Selon Air Normand (réseau local de surveillance de la qualité de l'air), la pollution par le dioxyde de soufre (SO2), polluant industriel à l'origine des pluies acides, a diminué de 21% en moyenne en 2008 en Seine-Maritime, l'un des départements les plus touchés en France.
Des taux de SO2 au plus bas
Les moyennes relevées dans le centre des agglomérations du Havre et de Rouen se sont élevées respectivement à huit et quatre microgrammes par m3 d'air, des planchers jamais atteints depuis 1973, date de la création du réseau de mesures.
A cette époque, la concentration relevée était de l'ordre de 100 microgrammes dans ces deux agglomérations.
Le nombre de jours d'alerte ou d'information des populations pour des pics de pollution a lui aussi réduit (23 en 2007 contre 14 en 2008).
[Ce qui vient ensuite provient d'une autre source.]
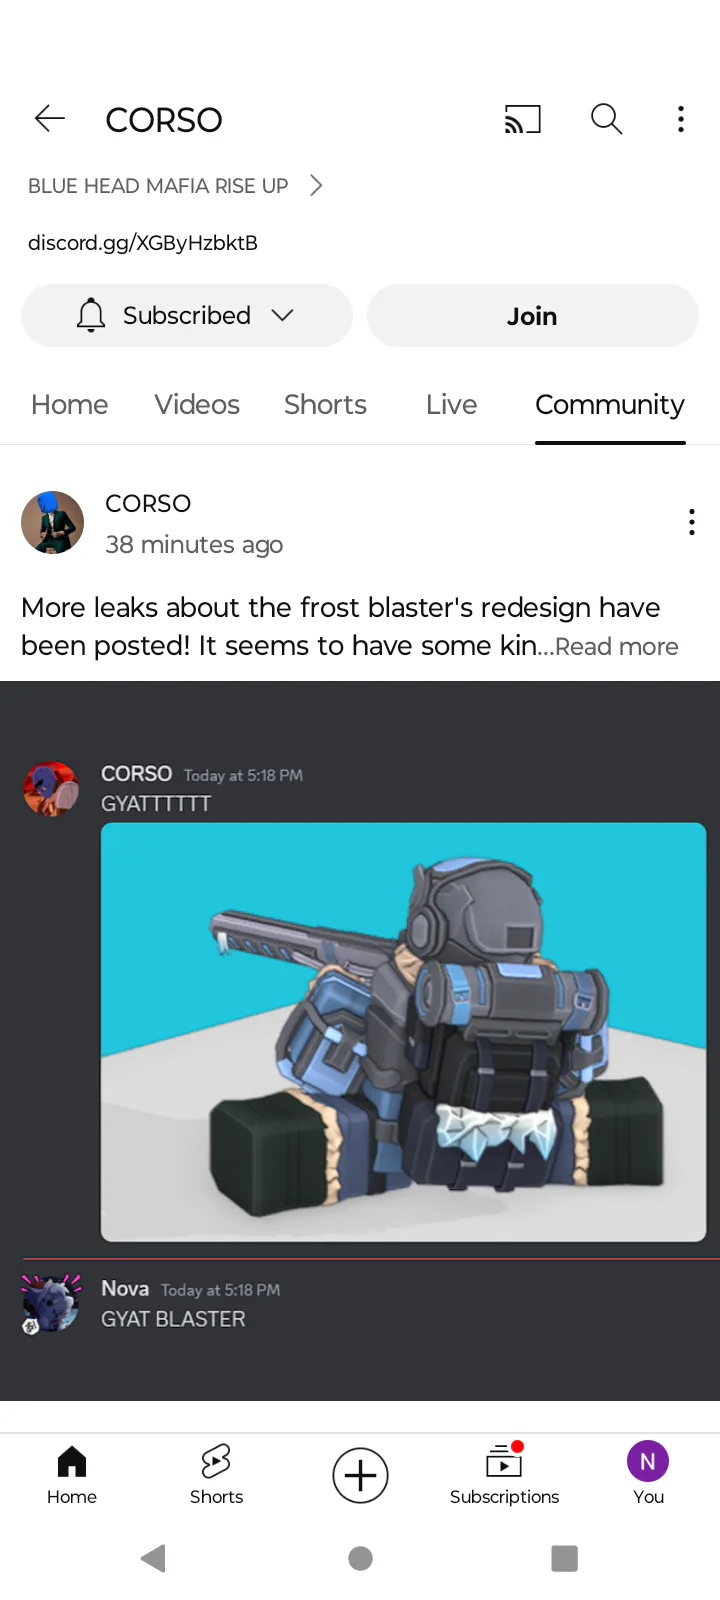The width and height of the screenshot is (720, 1600).
Task: Open the post's three-dot options menu
Action: click(x=691, y=522)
Quant aux valeurs limites européennes, elles n'ont été dépassées que dans deux localités proches des industries (Gonfreville-l'Orcher et Petit-Couronne), contre sept en 2007.

Pourquoi cette baisse ?
Pour Air normand, cette baisse est principalement due aux effets des Plans de protection de l'atmosphère (PPA) qui imposaient aux trois raffineurs de la Basse-Seine (Total, Exxon et Petroplus) une baisse de 20 à 30% de leurs émissions de SO2 entre 2002 et 2008.
Elle a pu aussi être amplifiée par une météo pluvieuse « qui a favorisé un lessivage de l'air ».